Document passage
[BEGIN]

By: /S/ XXXX XXXXXXX
--------------------------------
Name: XXXX XXXXXXX
------------------------------
Title: PRESIDENT/CEO
-----------------------------
BANK:
SILICON VALLEY BANK
By: /S/ XXXXX X. XXXXXXXX
--------------------------------
Name: XXXXX X. XXXXXXXX
------------------------------
Title: VICE PRESIDENT
-----------------------------
Effective Date: JANUARY 29, 2007
--------------------
EXHIBITS
--------
A "Collateral"
B [intentionally omitted]
C [intentionally omitted]
D [intentionally omitted]
E Compliance Certificate
F Transaction Report
[Signature page to Loan and Security Agreement]
EXHIBIT A
The Collateral consists of all of Borrower's right, title and interest in and to
the following personal property:
All goods, Accounts (including health-care receivables), Equipment,
Inventory, contract rights or rights to payment of money, leases, license
agreements, franchise agreements, General Intangibles, commercial tort claims,
documents, instruments (including any promissory notes), chattel paper (whether
tangible or electronic), cash, deposit accounts, fixtures, letters of credit
rights (whether or not the letter of credit is evidenced by a writing),
securities, and all other investment property, supporting obligations, and
financial assets, whether now owned or hereafter acquired, wherever located; and
all Borrower's Books relating to the foregoing, and any and all claims, rights
and interests in any of the above and all substitutions for, additions,
attachments, accessories, accessions and improvements to and replacements,
products, proceeds and insurance proceeds of any or all of the foregoing.
1
EXHIBIT E
---------
COMPLIANCE CERTIFICATE
TO: SILICON VALLEY BANK Date:
-------------------
FROM: I/OMAGIC CORPORATION AND IO MHOLDINGS, INC.
-------------------------------------------
The undersigned authorized officer of I/OMagic Corporation and IOM
Holdings, Inc. ("Borrower") certifies that under the terms and conditions of the
Loan and Security Agreement between Borrower and Bank (the "Agreement"), (1)

[END]

Data segment
[BEGIN]

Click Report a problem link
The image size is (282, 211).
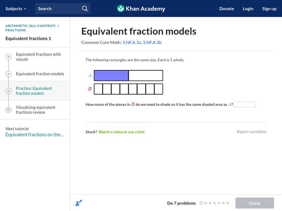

[END]

Required work
Please copy out the loan agreement excerpt in full, word for word. The listing has no connection to the loan agreement excerpt.

Solved problem
By: /S/ XXXX XXXXXXX
--------------------------------
Name: XXXX XXXXXXX
------------------------------
Title: PRESIDENT/CEO
-----------------------------
BANK:
SILICON VALLEY BANK
By: /S/ XXXXX X. XXXXXXXX
--------------------------------
Name: XXXXX X. XXXXXXXX
------------------------------
Title: VICE PRESIDENT
-----------------------------
Effective Date: JANUARY 29, 2007
--------------------
EXHIBITS
--------
A "Collateral"
B [intentionally omitted]
C [intentionally omitted]
D [intentionally omitted]
E Compliance Certificate
F Transaction Report
[Signature page to Loan and Security Agreement]
EXHIBIT A
The Collateral consists of all of Borrower's right, title and interest in and to
the following personal property:
All goods, Accounts (including health-care receivables), Equipment,
Inventory, contract rights or rights to payment of money, leases, license
agreements, franchise agreements, General Intangibles, commercial tort claims,
documents, instruments (including any promissory notes), chattel paper (whether
tangible or electronic), cash, deposit accounts, fixtures, letters of credit
rights (whether or not the letter of credit is evidenced by a writing),
securities, and all other investment property, supporting obligations, and
financial assets, whether now owned or hereafter acquired, wherever located; and
all Borrower's Books relating to the foregoing, and any and all claims, rights
and interests in any of the above and all substitutions for, additions,
attachments, accessories, accessions and improvements to and replacements,
products, proceeds and insurance proceeds of any or all of the foregoing.
1
EXHIBIT E
---------
COMPLIANCE CERTIFICATE
TO: SILICON VALLEY BANK Date:
-------------------
FROM: I/OMAGIC CORPORATION AND IO MHOLDINGS, INC.
-------------------------------------------
The undersigned authorized officer of I/OMagic Corporation and IOM
Holdings, Inc. ("Borrower") certifies that under the terms and conditions of the
Loan and Security Agreement between Borrower and Bank (the "Agreement"), (1)